Credere in Dio influenza in modo positivo la salute. Ecco cosa emerge da un nuovo studio.

Psicologia Religione

Psicologia - Credere in Dio fa bene alla salute. A suggerirlo è uno studio condotto dai membri della Vanderbilt University, secondo cui le persone che frequentano la chiesa, una sinagoga o una moschea sono meno stressate e vivono più a lungo. Delle 5.449 persone intervistate, il 64% avrebbe frequentato chiese e altri luoghi di culto, e secondo gli esperti, gli adulti di mezza età che frequentavano un luogo di culto correrebbero un rischio di mortalità inferiore del 55% rispetto a coloro che non frequentano luoghi di culto e di preghiera.

Lo studio, pubblicato sulla rivista PLOS ONE, ha trovato una relazione tra la frequentazione dei luoghi di adorazione, il minor rischio di mortalità e il carico allostatico, una misurazione fisiologica che include fattori come quello del rischio cardiovascolare (pressione del sangue, livelli del colesterolo e omocisteina), fattori nutrizionali/infiammatori, e misure metaboliche (rapporto vita-fianchi, glicemia emoglobina).

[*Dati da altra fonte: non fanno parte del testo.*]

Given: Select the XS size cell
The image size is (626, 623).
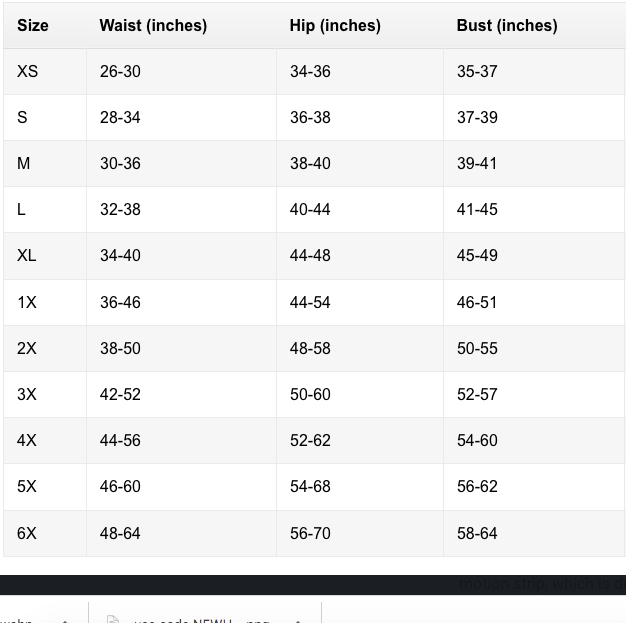Looking at the screenshot, I should coord(27,72).
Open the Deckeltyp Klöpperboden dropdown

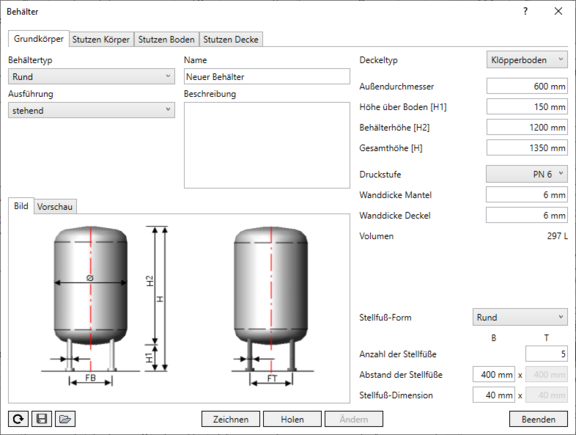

Ebbene, esaminando i dati raccolti gli autori dello studio avrebbero constatato che coloro che credevano in Dio e che frequentavano la chiesa avrebbero avuto una salute generale migliore rispetto ai non credenti, i quali avrebbero presentato un significativo aumento dei punteggi di carico allostatico e una maggiore prevalenza di fattori di rischio per la salute.